Odo Richard Vivian, 3rd Baron Swansea MVO DSO TD (22 April 1875 – 16 November 1934) was a Welsh Lieutenant Colonel from the Vivian family.

Biography
Vivian, the son of Colonel Henry Vivian, 1st Baron Swansea, and Averil Beaumont, was born at Eaton Square, London.

In 1893, at the age of 18, he became a student at the University of Cambridge. He was awarded the Royal Victorian Order (Fourth Class) by King Edward, at Swansea, in July 1902

He served in World War I with the Royal Irish Rifles and the Cameron Highlanders. He was Lieutenant Colonel of 6th Battalion, Welch Regiment, Glamorgan Yeomanry, and was made a Companion of the Distinguished Service Order for gallantry during the war.

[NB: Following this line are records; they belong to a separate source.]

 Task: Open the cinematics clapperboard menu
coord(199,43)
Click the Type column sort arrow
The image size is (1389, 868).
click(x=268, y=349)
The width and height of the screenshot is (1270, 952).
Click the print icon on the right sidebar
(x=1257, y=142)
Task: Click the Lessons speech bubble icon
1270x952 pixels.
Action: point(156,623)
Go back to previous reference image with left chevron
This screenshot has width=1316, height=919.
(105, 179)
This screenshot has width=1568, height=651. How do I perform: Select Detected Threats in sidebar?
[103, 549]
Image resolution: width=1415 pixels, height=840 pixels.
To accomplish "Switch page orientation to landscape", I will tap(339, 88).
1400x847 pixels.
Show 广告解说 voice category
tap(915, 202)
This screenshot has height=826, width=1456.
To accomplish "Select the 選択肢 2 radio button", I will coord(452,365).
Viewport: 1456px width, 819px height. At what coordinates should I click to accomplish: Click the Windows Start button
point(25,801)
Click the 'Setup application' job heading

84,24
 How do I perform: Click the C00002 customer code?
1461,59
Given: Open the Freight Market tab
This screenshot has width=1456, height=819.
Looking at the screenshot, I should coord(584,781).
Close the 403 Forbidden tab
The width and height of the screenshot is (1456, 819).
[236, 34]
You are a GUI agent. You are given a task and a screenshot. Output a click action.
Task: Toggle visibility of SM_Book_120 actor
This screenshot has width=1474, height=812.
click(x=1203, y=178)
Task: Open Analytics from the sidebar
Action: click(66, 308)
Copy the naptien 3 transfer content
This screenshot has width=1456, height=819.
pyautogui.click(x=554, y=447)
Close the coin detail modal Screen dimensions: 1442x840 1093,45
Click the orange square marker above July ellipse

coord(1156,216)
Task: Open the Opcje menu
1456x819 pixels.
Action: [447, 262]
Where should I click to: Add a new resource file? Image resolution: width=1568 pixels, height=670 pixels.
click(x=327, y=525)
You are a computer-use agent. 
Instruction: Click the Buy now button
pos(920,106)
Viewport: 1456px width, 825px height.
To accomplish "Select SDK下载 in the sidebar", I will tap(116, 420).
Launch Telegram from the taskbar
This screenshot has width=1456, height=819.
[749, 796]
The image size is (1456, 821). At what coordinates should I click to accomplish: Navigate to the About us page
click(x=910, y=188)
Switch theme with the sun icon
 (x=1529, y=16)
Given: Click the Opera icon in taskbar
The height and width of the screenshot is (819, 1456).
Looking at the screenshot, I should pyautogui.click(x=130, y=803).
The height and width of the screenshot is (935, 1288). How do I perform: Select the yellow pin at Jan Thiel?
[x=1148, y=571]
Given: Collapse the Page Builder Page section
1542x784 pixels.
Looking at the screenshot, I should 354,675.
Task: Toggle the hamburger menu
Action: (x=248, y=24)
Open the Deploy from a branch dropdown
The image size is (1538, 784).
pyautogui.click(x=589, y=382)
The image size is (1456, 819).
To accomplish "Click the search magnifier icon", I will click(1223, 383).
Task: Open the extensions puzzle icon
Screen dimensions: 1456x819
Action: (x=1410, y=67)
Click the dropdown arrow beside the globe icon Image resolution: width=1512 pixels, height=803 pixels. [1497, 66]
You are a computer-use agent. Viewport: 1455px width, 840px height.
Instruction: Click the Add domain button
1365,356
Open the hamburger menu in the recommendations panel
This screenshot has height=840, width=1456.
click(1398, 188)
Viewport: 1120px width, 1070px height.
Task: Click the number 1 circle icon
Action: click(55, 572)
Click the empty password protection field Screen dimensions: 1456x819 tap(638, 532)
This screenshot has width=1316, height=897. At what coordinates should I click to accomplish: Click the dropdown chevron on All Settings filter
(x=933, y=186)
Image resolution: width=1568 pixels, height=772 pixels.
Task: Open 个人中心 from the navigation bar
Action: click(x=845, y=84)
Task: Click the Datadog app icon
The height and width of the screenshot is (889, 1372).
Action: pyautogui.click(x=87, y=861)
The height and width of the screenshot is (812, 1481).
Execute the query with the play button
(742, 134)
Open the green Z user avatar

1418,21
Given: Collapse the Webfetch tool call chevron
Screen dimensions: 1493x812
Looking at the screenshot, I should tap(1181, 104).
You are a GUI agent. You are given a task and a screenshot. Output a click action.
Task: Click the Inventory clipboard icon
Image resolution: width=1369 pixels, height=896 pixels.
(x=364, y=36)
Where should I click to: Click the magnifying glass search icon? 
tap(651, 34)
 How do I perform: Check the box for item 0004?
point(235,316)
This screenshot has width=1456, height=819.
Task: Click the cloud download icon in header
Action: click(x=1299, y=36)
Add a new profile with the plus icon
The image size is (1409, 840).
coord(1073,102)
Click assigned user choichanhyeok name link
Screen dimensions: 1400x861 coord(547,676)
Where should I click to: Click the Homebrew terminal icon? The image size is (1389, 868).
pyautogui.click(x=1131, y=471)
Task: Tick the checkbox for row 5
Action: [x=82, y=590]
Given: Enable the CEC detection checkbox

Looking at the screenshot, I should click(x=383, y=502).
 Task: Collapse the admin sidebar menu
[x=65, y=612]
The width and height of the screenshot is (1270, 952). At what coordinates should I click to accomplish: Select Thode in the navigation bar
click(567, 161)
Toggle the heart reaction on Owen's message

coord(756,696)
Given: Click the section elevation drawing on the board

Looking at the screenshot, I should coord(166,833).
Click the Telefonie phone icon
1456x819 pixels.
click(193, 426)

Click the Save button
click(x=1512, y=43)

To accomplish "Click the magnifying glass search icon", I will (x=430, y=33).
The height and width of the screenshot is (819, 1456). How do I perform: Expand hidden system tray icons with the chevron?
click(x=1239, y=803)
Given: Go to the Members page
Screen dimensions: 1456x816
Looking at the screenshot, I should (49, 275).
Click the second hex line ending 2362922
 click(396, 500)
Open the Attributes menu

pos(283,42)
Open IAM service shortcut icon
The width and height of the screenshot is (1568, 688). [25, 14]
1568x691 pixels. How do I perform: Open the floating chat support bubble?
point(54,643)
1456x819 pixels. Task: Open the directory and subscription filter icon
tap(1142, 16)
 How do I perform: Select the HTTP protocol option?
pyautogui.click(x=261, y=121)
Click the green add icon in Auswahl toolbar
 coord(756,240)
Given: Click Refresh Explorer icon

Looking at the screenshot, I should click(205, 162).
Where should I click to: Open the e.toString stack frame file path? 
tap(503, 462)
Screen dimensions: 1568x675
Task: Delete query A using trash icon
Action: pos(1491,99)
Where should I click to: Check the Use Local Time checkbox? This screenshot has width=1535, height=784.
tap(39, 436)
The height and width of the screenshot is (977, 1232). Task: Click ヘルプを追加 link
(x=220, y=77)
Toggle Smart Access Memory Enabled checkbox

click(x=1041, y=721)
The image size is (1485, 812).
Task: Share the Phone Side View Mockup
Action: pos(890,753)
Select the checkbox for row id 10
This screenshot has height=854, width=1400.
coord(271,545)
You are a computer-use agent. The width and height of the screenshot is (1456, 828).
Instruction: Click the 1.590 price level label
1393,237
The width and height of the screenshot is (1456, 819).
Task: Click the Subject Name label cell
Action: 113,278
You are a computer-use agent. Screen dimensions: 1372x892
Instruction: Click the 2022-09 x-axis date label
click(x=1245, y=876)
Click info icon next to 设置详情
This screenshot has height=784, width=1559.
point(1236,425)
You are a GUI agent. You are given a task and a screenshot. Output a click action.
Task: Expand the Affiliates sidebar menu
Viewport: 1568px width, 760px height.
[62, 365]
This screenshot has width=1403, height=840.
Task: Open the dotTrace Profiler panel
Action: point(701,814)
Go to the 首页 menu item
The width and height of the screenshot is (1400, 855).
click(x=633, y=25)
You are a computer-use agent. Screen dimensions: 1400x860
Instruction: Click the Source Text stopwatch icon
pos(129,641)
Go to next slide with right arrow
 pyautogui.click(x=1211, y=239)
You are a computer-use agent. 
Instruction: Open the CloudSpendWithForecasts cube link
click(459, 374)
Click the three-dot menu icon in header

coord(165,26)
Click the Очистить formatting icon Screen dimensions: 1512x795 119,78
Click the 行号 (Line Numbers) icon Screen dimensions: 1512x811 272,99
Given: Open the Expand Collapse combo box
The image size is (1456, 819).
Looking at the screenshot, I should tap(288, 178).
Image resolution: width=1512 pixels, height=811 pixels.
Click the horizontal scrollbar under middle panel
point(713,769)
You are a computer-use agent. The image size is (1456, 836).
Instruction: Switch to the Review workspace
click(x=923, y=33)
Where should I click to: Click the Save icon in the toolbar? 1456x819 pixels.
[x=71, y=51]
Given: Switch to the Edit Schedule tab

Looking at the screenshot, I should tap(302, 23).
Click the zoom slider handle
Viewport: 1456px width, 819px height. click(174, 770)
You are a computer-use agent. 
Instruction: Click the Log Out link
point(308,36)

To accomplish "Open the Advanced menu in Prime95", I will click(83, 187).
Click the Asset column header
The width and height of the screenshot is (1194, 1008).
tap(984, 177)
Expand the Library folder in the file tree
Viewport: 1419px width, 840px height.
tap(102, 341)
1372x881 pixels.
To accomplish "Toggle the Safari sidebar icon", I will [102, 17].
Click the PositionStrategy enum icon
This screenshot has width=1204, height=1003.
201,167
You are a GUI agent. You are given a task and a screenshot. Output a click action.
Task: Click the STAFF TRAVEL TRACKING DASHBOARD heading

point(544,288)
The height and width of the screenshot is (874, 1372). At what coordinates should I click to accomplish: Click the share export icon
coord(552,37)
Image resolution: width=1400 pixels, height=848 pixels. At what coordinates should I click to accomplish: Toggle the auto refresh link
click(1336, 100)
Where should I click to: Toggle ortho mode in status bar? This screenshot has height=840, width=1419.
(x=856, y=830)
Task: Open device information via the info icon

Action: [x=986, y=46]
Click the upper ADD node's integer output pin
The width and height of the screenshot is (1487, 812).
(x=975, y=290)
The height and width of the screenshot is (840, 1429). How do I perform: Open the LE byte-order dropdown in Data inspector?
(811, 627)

He was awarded a Territorial Decoration in 1916. A diary by Vivian, kept during his service in the war, and including his account of the 1917 Battle of Ypres, is held by the National Library of Wales.

He later served as a Justice of the Peace and was Deputy Lieutenant of Glamorgan. In 1922 he gained the title of 3rd Baron Swansea on the death of his half brother, Ernest Vivian, 2nd Baron Swansea.

His uncle Sir Arthur Vivian was a Liberal politician.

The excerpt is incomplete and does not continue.